One of Mr. Obama's more intriguing choices was Jhumpa Lahiri's "The Lowland," about two brothers from India, one who comes to build a new life in America and the other who becomes ensnared in politics back home. Ms. Lahiri said Mr. Obama may relate to his own conflicting paths as the son of a father from Kenya and a mother from Kansas.
"He has a sort of double vision of America as I do, as many people do, many people who have been both brought up and bred within America but also have a different perspective of the country," Ms. Lahiri said. "In a sense, part of him comes from outside America and he embodies both that contradiction and that richness."
Another presidential choice, Julie Otsuka's novel "The Buddha in the Attic," explores issues of immigrants and America as she chronicles the tale of Japanese women brought to the United States as "picture brides" for migrant workers, only to have their families wind up in World War II internment camps.
"If anyone knows what it's like to be an outsider from very, very difficult circumstances and someone who had to go back and forth between cultures," it is Mr. Obama, Ms.
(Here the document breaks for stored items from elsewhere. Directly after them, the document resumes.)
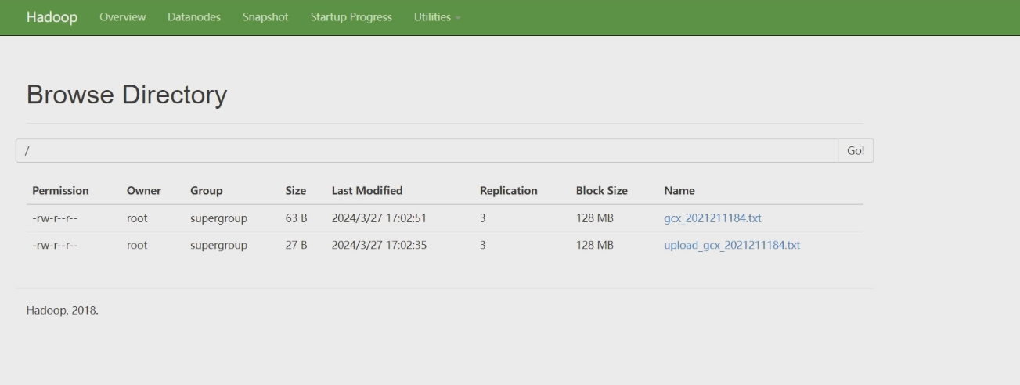Open file gcx_2021211184.txt
The width and height of the screenshot is (1020, 385).
click(712, 218)
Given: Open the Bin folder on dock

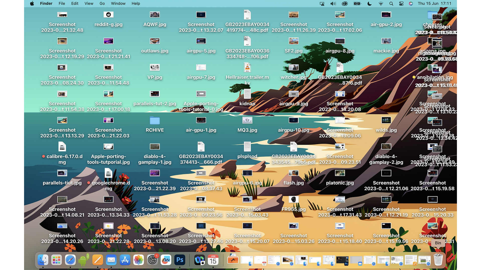Looking at the screenshot, I should point(438,260).
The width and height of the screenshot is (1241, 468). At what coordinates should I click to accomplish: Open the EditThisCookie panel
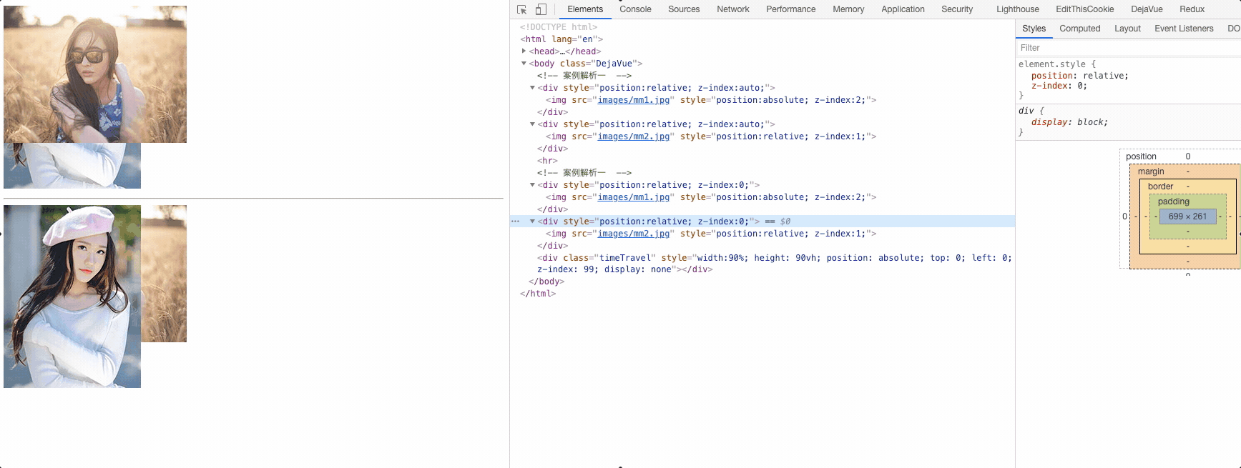pyautogui.click(x=1084, y=9)
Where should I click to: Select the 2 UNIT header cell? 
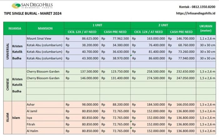[x=163, y=25]
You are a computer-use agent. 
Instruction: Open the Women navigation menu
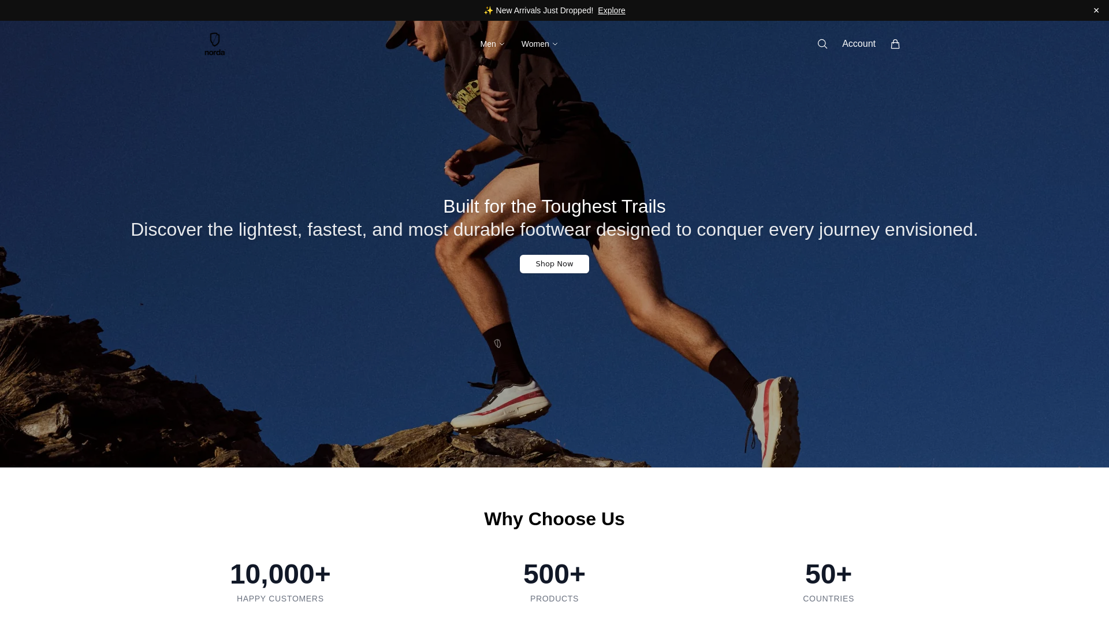tap(539, 44)
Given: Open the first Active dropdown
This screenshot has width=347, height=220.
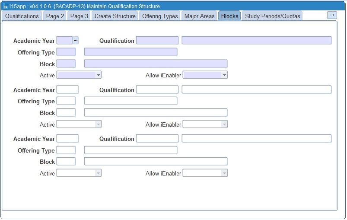Looking at the screenshot, I should [x=79, y=75].
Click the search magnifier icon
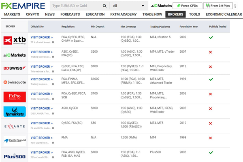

Otsuka said...
The story ended on that same gooey note:
...In selecting Cheryl Strayed's "Wild," her memoir of losing her mother, her marriage and almost herself until she takes a thousand-mile backpacking trip along the Pacific Crest Trail, Mr. Obama may identify with her interior journey.
"I think President Obama has really searched his soul in the way that writers do," Ms. Strayed said. "I certainly, like many people, identify with Obama's journey. He's really had a lot of people who loved him well, who had a lot of teachers. But he's really a self-made man. So much of `Wild' is about how we ultimately have to make ourselves."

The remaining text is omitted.